I guess this is prompted by the new year and the thread about marrying your DH again.

I'm so unhappy and lonely - we just have no connection anymore. We sit on the same sofa and parent the kids (age 8 and 6). He is not abusive in any way, but he's like a cardboard cut out. No love, no affection, never has my back, never notices me.

On new years day I tried to start a conversation about us improving this, about how neglected I felt. He just replied 'how do you think it feels for me?' I haven't got the strength to argue this one. I don't want to have to plead and make my case. I just want to feel loved and wanted. I resent him because he does not give me this.

We're living abroad for his job, I work, juggle kids and homemaking whilst he does the long hours and trips away. I'm trying to throw myself into my job more to get away from him and the domestic chores and kids. I'm desperately trying to fill the 'love and affection' void with other things.

I'm so stuck and so alone. Do I need to leave him? What about the kids? I don't want to lose my job. It's such a mess and I'm so so low. What should I do?

OP posts:
pallasathena · 12/01/2018 17:19

Some people will flame me for saying this...but if I was you, I'd re-frame the situation. Think about what is good in your life and work on what's positive rather than what is negative. You appear to be apportioning blame for feeling the way you do on your husband. Its all his fault. But in my experience, it takes two to tango and just maybe, just maybe, you have to shoulder some of the blame for the relationship entering this stale phase as much as he does.
January is notorious for couples falling out of love with each other. But it doesn't have to be terminal if you don't want it to be.

BendyLikeBeckham · 12/01/2018 17:22

nobody can make the decision for you but I would start with initiating a proper make or break conversation with your DH, while DC are elsewhere and you both purposefully sit down and discuss your relationship and where it is going.

GottadoitGottadoit · 12/01/2018 17:24

Doesn’t really matter who is at fault though does it? How do you think he would feel about splitting up?

Joysmum · 12/01/2018 17:32

He’s got a point, he’s not happy either. Can you imagine how frustrating it would be if he didn’t think there was a problem!

So now you’re at the point where you can both question how different things need to be for your marriage to be happy and satisfyingly? How can you both make changes to work towards that? Do you both really think it’s worth trying and if so are you both willing to put the effort in?

There’s no point in continuing if both of you aren’t willing.

hereisntanywhere · 12/01/2018 17:53

Thanks, these are helpful pointers. I do think that falling out of love is a cycle where one thing feeds of another and one partners behaviour pushes the other to repeal which pushes the other further away etc.
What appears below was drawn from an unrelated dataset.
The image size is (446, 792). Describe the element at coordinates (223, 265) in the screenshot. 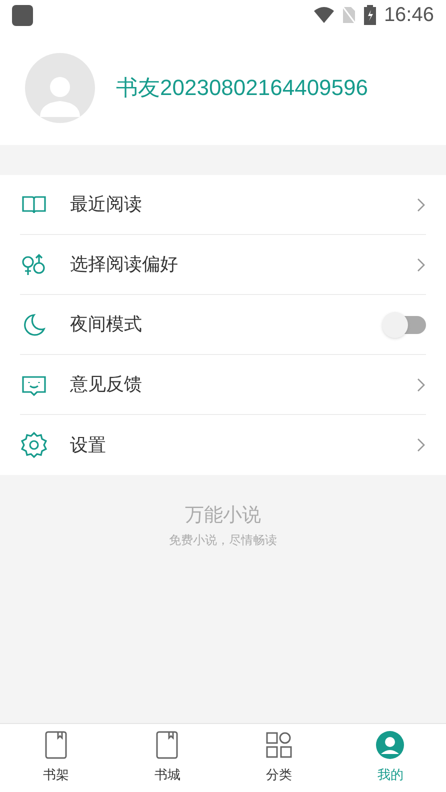

I see `menu-item: 选择阅读偏好` at that location.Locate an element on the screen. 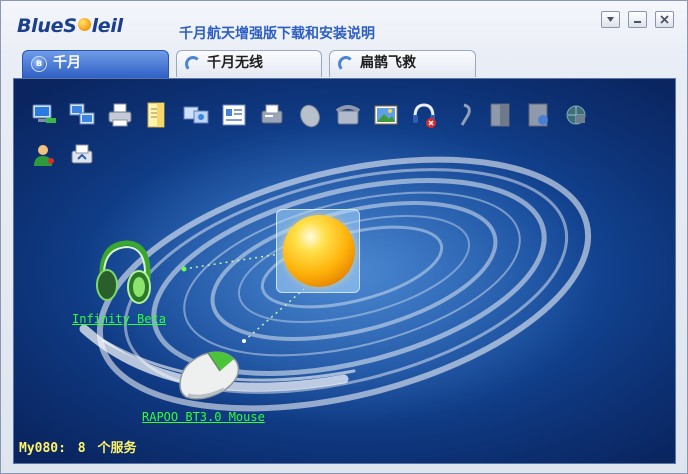 The height and width of the screenshot is (474, 688). file-transfer-icon is located at coordinates (158, 115).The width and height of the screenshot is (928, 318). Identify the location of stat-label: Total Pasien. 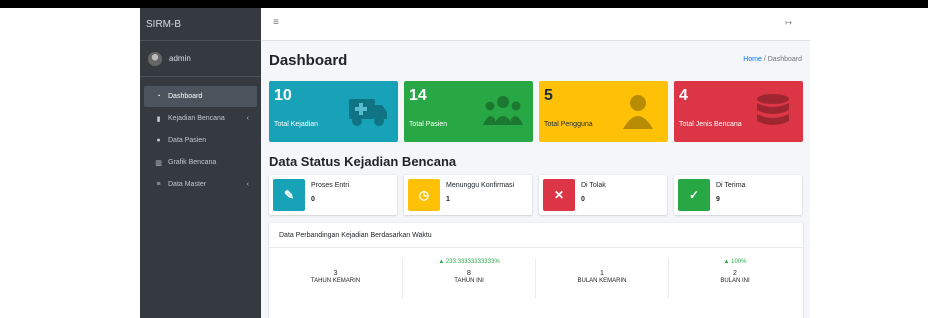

I'll try again to point out that when I suffer bereavement I'd like to be comforted without having to ask (that happened) that I'd like more appreciation for what I do and more help - should I say I want you to look at me, notice me and find me attractive? I just resent his ignorance so much I'm not sure I want to try anymore. I guess i can say it and see what happens...

OP posts:
hereisntanywhere · 12/01/2018 17:53

*repel not repeal

OP posts:
BendyLikeBeckham · 13/01/2018 09:19

it sounds like the death by a thousand cuts that is often bandied about on MN. you deserve to be happy and loved and appreciated OP. you cannot force him to feel or behave in any particular way. he sounds like he has checked out of the marriage already. So sorry for you. as my STBXH said to me, stop trying to flog a dead horse.

start looking at your options: local housing (for you or him), coming back to UK, what benefits and childcare you may be entitled to claim, etc. Perhaps you can find a local expat forum to give advice on separating in that country. information is power and fear of the unknown can paralyze you into making poor decisions. So you need to weigh up all the options once armed with information. and whatever you do, don't undervalue the importance of you being happy and your needs being met. we too often subjugate these and end up at the bottom of the pile. kids are adaptable and deserve a happy household (or two) to grow up in, and good model relationships to learn from.